PEMBA ISLAND HISTORY & CULTURE
History - A potted history of Pemba, by Raf Jah
Both Zanzibar and Pemba have been known since the earliest explorers tales as “the land of Zenj”. “Bar” is the Arab word for coast, it was literally known as the “black coast”, or “the coast of the blacks”. By 900 ad Pemba, Zanzibar and the whole Swahili coast was a vibrant trading region. This was long before Europeans appeared (Portuguese, Spanish, English and Dutch). The trade in this part of the Indian Ocean was well established and connected China with the coast of Africa via Yemen and as far south as Mozambique.
For a long time the islands were only interesting to traders as safe havens; just far enough from the mainland to stay out of reach of malicious local chiefs, fertile enough to produce fresh food and supply water, and sporting enough hideaways and deep anchoring bays to give a ship a few days respite – or to allow suspicious cargo ships to hide away from prying eyes.
The Arab traders came down the coast with each monsoon, and life had a quiet rhythm based on these rules of transport. Goods, peoples, techniques, language and religions were all handed over, tried, weighed, balanced, kept, rejected or adapted. Today, the Swahili people eat curries like Indians, tell stories and poetry like the old Persians, sail in boats which are almost exact copies of ancient Indonesian boats, count in Arabic and are, overall, united by the Islamic faith.
Besides the trade in commercial goods like perfume, spices, gold and cloth, Zanzibar rose to the height of her power because of her darker side. The slave markets. Thousands of slaves were bought or raided in the interior of east and central Africa , marched to the coast and then shipped to Zanzibar to be auctioned and further transported. The trade in slavery was so profitable, that when the Sultan of Muscat had a minor altercation with his people and his couriers, there was little to hold him from moving his entire court to Shangani in 1832. He handed over Muscat to his eldest son. This started a direct administrative link between the Trucial Coast and East Africa . The sultan built himself a palace and considered Pemba as an attached, small, interesting but not so profitable back yard…. Good for hunting or sailing trips.
The Sultan decreed that every inhabitant of the island was to plant 3 clove trees before he came to settle on the islands, because he loved the scent of cloves. By the time he moved, 2 years later, there were already a quarter of a million trees on the islands, all originating from the Moluccas (even today, most of the old trees on Pemba can still be traced to their ancestor trees – they are over 100 years old and form a magnificent sight) The Sultans’ focus was on the slave trade of Zanzibar, and thus Pemba was quietly left to its own devices.
When you look at a map of the Indian Ocean, both Pemba and Zanzibar stand out as the first landfall point coming from the East. This meant that even though Pemba was now under Omani Arab control (via Zanzibar ), it was still exposed to trading dhows from all corners, and gave it the characteristic Swahili mixture of cultural traits.
With the coming of the Europeans to the Indian Ocean , the rules of the game changed. For centuries, the Arabs, the Indians and the Africans had traded. Naturally conflicts were a regular thing, but their uniting faith and mission (trade) kept the game more or less fair. The Europeans came in looking for the passage to the east, to find the famous lands where spices came from and, in the process, make the world a Christian place. The former traders of The Indian Ocean never had the latter idea, trade was merely the unifying idea, and in times, most traders became Muslim as a natural process.

• [MATERIAL PROVIDED]:
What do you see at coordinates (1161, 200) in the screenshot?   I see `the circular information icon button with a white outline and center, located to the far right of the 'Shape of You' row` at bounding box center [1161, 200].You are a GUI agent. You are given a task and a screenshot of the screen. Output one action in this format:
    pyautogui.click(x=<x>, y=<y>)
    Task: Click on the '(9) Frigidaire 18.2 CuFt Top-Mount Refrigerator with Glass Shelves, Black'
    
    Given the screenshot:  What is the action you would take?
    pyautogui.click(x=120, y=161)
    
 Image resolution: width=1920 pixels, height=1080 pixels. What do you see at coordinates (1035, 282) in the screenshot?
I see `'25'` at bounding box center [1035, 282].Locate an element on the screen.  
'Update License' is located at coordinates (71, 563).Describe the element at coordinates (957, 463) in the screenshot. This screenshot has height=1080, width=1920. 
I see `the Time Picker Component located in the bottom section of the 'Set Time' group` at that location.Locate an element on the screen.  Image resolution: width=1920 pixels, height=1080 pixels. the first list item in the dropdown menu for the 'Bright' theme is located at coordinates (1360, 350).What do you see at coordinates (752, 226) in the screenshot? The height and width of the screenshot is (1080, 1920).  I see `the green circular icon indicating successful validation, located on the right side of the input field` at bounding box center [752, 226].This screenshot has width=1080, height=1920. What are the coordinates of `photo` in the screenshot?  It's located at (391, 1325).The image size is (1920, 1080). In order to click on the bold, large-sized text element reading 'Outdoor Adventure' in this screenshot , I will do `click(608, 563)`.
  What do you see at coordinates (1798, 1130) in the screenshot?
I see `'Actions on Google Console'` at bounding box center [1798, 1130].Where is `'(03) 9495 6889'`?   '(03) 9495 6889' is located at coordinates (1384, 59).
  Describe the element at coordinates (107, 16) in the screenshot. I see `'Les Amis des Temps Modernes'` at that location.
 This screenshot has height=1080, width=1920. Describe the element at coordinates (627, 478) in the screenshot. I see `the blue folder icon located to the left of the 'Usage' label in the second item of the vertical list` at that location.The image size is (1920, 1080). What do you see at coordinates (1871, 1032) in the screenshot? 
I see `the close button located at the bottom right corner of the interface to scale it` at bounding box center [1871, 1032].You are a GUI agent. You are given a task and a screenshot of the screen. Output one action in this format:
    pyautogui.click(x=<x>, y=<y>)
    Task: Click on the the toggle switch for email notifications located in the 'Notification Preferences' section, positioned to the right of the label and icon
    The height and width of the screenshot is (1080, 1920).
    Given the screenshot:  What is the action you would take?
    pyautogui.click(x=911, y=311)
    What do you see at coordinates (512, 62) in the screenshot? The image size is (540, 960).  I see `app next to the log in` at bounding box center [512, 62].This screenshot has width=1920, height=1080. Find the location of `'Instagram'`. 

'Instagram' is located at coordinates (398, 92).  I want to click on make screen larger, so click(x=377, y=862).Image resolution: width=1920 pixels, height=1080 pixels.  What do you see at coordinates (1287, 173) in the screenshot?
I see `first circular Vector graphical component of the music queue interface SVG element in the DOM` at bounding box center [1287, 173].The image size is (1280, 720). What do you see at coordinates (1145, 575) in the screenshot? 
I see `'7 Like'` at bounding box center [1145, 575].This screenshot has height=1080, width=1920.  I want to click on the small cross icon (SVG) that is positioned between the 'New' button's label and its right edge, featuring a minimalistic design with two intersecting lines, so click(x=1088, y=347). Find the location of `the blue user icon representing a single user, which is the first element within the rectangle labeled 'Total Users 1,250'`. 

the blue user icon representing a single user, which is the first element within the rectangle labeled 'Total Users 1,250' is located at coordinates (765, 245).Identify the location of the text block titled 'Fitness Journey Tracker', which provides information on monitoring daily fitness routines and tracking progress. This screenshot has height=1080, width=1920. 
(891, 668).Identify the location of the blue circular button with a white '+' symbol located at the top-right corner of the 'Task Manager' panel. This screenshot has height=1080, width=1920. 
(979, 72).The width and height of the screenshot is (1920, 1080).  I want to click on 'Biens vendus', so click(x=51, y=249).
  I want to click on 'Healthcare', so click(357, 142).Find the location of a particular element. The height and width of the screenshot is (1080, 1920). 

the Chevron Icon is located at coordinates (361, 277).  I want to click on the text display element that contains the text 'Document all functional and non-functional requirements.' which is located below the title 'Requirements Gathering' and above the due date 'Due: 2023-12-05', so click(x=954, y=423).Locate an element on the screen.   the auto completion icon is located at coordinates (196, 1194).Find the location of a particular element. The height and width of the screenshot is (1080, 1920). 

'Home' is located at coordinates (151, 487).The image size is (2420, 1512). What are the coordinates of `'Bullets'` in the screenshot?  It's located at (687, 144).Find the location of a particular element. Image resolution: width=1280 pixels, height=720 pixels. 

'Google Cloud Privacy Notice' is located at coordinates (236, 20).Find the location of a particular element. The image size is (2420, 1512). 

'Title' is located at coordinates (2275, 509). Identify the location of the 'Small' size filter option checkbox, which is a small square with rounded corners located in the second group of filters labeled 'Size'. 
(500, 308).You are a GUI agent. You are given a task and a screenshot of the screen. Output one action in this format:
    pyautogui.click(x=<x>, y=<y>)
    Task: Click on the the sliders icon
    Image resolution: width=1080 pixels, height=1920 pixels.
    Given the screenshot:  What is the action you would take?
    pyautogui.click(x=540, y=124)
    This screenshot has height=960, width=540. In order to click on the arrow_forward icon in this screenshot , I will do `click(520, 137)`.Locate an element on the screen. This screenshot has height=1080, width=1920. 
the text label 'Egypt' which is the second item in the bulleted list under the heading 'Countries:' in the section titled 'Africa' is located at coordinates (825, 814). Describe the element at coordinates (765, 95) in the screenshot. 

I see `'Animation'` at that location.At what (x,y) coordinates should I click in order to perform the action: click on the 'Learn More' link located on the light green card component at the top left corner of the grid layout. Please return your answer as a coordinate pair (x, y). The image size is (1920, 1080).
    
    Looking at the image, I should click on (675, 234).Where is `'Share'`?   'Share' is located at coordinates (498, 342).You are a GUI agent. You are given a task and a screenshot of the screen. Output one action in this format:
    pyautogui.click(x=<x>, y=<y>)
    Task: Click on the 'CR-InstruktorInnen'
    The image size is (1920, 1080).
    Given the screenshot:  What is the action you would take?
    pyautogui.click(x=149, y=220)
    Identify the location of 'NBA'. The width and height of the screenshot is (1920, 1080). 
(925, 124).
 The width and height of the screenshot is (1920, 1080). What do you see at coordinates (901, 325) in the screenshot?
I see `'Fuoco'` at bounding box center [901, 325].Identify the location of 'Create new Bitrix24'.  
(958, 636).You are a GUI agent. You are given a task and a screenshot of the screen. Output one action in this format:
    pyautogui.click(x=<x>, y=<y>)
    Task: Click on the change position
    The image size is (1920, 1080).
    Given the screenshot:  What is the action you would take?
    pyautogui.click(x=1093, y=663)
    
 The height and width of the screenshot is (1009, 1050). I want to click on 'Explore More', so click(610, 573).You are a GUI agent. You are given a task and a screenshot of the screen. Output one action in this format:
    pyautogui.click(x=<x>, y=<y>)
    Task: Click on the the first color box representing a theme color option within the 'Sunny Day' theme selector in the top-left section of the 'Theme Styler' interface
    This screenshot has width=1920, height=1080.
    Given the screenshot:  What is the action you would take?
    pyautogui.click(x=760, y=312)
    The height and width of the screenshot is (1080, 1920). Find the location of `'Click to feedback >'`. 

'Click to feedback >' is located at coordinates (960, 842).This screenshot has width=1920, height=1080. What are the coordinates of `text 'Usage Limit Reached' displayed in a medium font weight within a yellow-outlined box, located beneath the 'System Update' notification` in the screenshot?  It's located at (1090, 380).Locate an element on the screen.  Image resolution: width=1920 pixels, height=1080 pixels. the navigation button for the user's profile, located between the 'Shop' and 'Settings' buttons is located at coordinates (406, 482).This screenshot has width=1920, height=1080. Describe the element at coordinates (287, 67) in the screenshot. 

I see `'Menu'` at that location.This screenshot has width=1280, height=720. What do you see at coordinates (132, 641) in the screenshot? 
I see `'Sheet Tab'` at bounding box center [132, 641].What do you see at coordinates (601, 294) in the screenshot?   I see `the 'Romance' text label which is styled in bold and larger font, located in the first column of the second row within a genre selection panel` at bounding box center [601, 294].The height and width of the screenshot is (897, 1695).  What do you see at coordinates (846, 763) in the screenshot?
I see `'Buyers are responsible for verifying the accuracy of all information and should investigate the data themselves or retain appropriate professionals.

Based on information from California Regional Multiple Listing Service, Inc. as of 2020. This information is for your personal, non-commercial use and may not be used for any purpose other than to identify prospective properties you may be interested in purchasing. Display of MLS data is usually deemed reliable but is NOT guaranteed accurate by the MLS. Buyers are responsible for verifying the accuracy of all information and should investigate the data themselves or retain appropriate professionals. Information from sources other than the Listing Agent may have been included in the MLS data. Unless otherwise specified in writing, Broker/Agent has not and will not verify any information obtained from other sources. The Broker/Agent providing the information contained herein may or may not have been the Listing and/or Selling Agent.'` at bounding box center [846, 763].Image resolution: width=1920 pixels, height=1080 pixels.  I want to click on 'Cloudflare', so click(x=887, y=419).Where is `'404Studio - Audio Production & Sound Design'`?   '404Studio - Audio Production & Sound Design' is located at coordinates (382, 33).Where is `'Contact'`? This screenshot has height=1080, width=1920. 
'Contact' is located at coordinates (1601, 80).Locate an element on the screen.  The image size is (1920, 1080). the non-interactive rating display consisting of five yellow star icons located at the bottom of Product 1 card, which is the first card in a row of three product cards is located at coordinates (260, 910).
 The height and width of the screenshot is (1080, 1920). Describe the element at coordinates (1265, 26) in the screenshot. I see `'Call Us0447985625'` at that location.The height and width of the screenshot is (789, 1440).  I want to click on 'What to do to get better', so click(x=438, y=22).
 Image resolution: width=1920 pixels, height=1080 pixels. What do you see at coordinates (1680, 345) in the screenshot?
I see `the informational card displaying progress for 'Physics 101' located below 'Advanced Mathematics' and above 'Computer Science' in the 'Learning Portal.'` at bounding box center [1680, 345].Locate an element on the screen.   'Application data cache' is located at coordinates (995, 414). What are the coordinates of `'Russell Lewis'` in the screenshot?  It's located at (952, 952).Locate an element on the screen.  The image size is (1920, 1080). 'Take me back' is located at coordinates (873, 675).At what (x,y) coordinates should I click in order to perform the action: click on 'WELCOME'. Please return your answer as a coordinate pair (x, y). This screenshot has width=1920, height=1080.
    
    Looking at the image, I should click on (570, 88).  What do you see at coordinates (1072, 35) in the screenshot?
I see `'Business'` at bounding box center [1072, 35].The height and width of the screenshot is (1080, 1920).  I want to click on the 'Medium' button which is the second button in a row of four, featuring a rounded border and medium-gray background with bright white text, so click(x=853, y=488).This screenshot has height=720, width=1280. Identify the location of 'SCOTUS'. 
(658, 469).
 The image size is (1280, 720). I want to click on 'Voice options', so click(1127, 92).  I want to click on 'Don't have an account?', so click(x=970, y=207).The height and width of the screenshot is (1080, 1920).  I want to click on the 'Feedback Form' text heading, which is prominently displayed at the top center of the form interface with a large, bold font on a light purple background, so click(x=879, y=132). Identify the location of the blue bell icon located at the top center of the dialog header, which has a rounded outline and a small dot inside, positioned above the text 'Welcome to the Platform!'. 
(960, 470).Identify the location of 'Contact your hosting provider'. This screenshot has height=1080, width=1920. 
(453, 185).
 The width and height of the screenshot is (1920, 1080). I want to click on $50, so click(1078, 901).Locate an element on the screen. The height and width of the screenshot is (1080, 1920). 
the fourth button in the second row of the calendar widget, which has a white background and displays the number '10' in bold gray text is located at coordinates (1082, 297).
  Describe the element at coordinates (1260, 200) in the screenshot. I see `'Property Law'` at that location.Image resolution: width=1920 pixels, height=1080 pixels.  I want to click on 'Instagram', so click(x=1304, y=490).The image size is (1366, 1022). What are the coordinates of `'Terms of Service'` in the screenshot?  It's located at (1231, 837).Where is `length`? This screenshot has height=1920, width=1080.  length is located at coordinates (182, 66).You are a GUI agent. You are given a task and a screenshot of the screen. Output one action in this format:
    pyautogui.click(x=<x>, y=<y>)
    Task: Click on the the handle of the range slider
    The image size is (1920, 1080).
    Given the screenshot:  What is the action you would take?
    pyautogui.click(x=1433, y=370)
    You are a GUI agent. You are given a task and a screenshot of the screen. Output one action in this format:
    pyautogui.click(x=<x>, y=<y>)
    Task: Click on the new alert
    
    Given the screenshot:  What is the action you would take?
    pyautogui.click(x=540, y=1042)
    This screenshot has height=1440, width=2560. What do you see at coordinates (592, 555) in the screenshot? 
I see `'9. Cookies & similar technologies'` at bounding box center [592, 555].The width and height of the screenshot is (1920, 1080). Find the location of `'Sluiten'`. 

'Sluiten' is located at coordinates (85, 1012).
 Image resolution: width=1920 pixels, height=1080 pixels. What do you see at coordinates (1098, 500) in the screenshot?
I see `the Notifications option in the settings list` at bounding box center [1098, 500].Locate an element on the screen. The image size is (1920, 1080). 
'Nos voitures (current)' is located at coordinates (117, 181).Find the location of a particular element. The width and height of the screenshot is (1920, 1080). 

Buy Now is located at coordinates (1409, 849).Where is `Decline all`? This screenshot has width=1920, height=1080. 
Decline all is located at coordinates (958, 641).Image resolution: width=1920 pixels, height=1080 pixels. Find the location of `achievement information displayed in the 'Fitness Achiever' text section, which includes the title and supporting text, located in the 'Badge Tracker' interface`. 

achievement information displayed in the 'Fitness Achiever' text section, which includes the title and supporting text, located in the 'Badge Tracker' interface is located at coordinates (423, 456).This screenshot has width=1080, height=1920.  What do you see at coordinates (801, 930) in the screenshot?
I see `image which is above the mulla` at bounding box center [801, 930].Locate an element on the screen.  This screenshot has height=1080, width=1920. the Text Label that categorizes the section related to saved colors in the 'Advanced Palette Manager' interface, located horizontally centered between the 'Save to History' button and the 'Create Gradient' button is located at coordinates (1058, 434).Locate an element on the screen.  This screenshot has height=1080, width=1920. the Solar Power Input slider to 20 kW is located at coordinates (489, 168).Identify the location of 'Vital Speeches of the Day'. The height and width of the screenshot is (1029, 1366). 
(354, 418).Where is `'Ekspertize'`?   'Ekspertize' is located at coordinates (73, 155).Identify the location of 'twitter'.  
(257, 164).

• [ASSIGNMENT]: Quote the passage from the text on Pemba's history word for word, beginning at the words "For a long time" and stopping after "from prying eyes.".

• [PROBLEM SOLUTION]:
For a long time the islands were only interesting to traders as safe havens; just far enough from the mainland to stay out of reach of malicious local chiefs, fertile enough to produce fresh food and supply water, and sporting enough hideaways and deep anchoring bays to give a ship a few days respite – or to allow suspicious cargo ships to hide away from prying eyes.